▸ **WHAT NEEDS TO BE DONE**: Transcribe only what runs from the line containing "1213x668 pixels." through the final line below, exactly, and leave every picture out.

Stored data:
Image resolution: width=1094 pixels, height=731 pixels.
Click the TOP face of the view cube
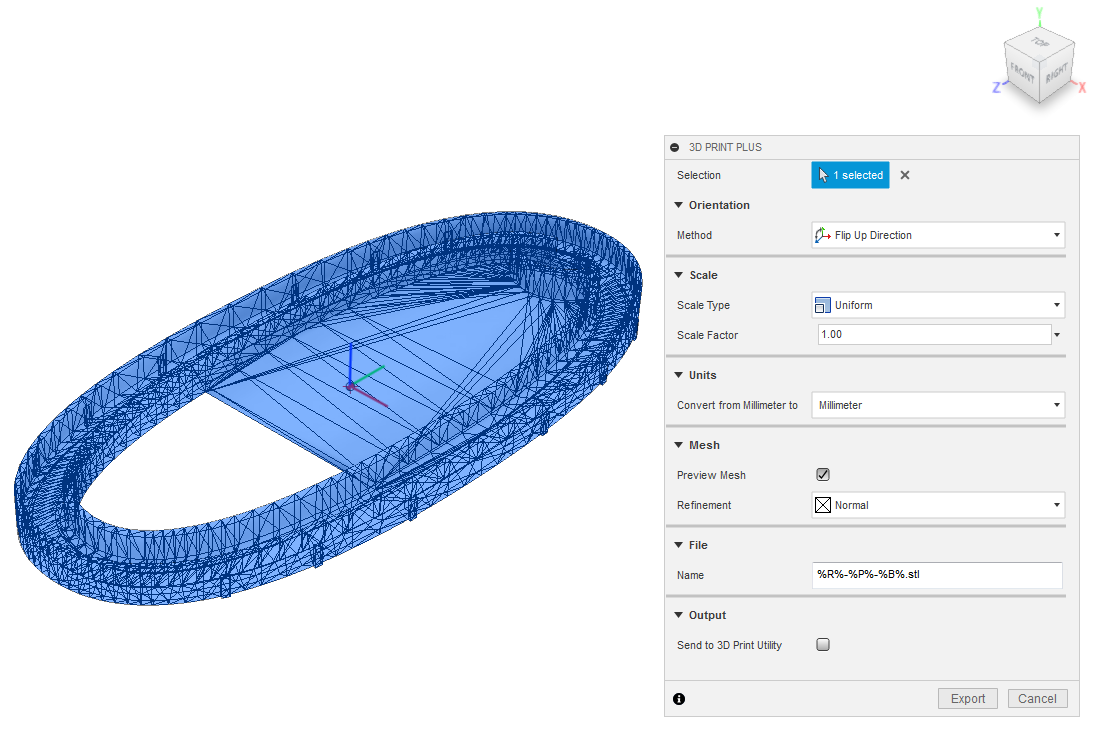(x=1040, y=44)
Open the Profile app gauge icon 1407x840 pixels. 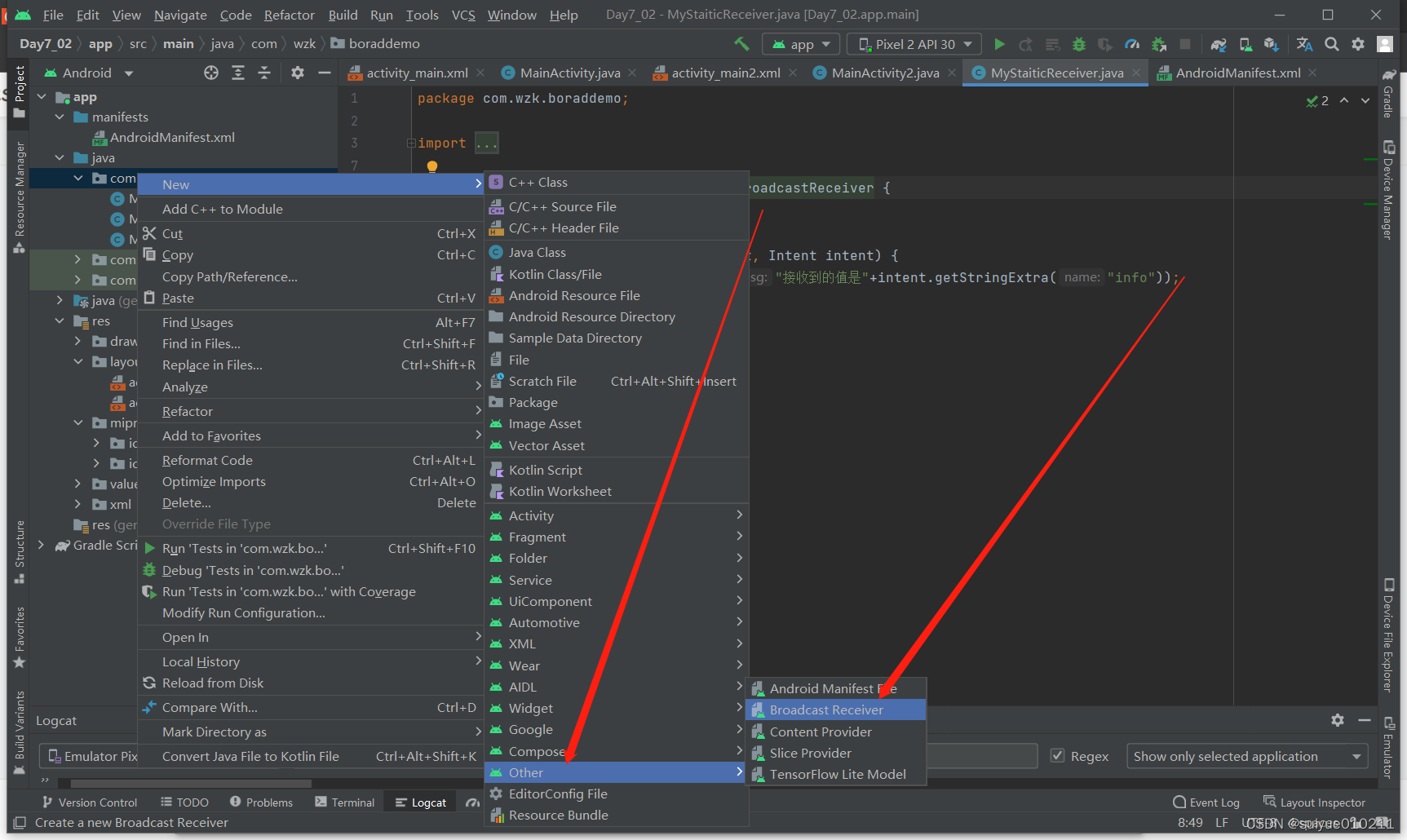tap(1132, 44)
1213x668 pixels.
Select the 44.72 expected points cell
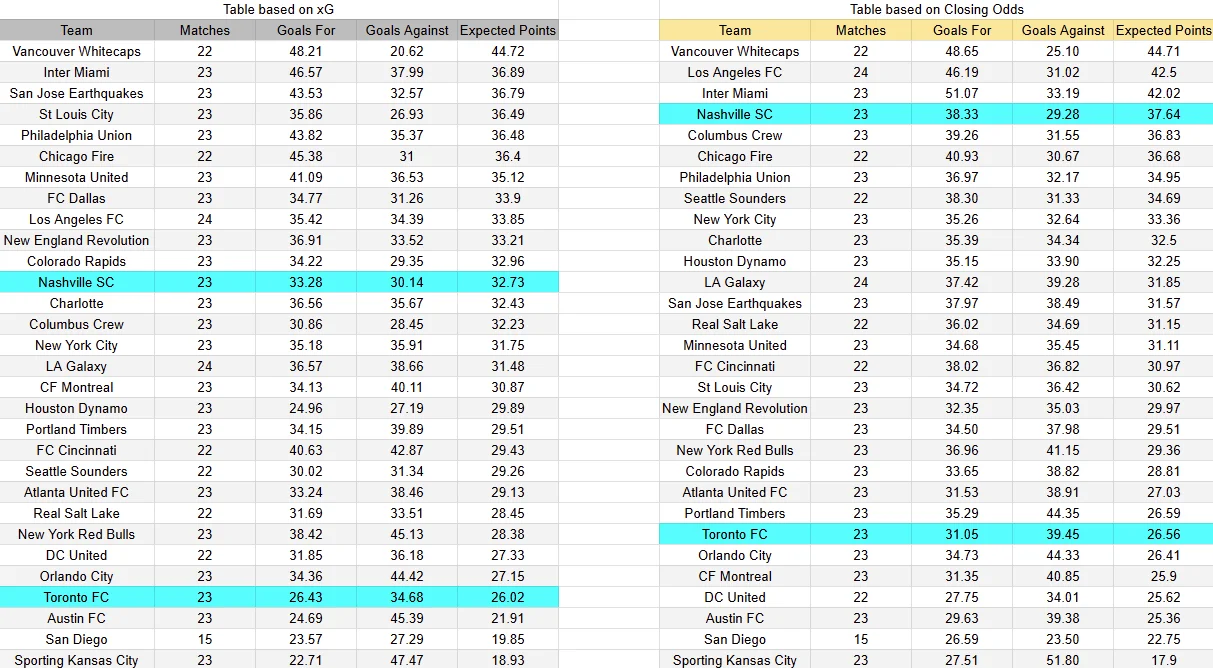click(x=508, y=51)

▸ **THE ANSWER**:
1213x668 pixels.
Select the 44.72 expected points cell
click(x=508, y=51)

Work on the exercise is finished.